Image recognition, CNN Convolutional neural network, 3D residual model, Human behavior recognition research, AI online guidance function

Abstract

With the enhancement of health awareness, people are more and more inclined to improve the quality of life through exercise, but the wrong way of exercise may lead to muscle strain and other problems. To solve this problem, this study designed a motion aid APP integrated with posture recognition technology, aiming at guiding users to correct movements through real-time feedback. The APP's core function, "AI online guidance," combines computer vision and image recognition technology to capture user movement data through the camera and analyze it using deep learning algorithms to identify and correct the user's movement posture.

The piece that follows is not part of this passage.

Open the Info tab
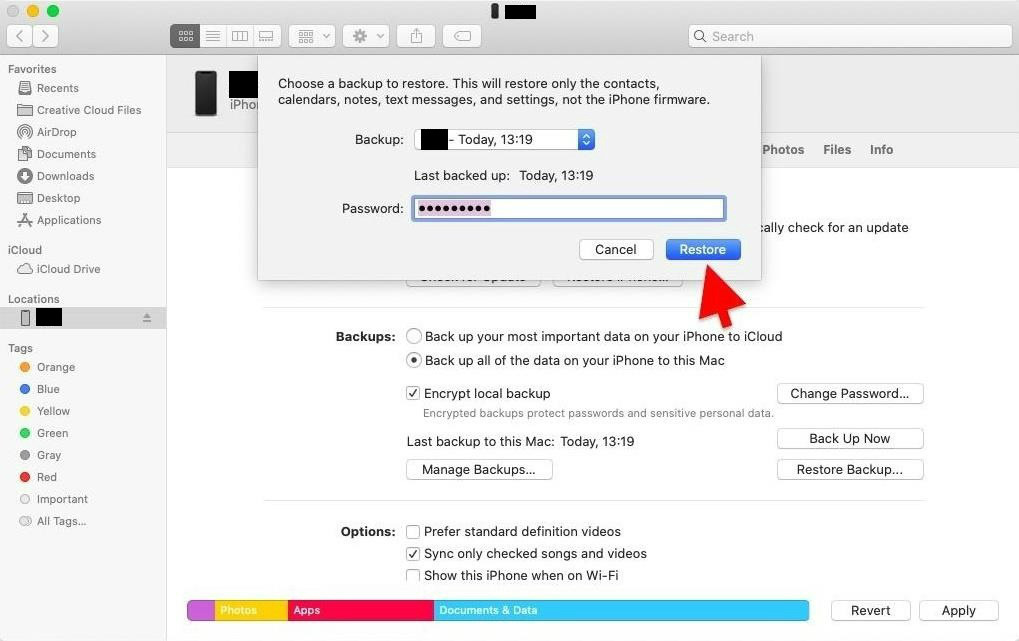Screen dimensions: 1019x641 pyautogui.click(x=881, y=150)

In this study, we first discuss three main methods of human behavior recognition: based on deep neural networks, based on 3D residual model and based on 3D attention mechanism. The application and structure design of 3D shallow feature extraction module and 3D attention mechanism in human behavior recognition are introduced. Finally, this study describes the functional implementation of the APP, including action analysis, error point identification, improvement suggestion generation, and user interaction design. The results of this study show that the APP can effectively improve the accuracy of users' movements during sports, reduce the risk of sports injuries, increase the interest of sports, and improve users' subjective initiative.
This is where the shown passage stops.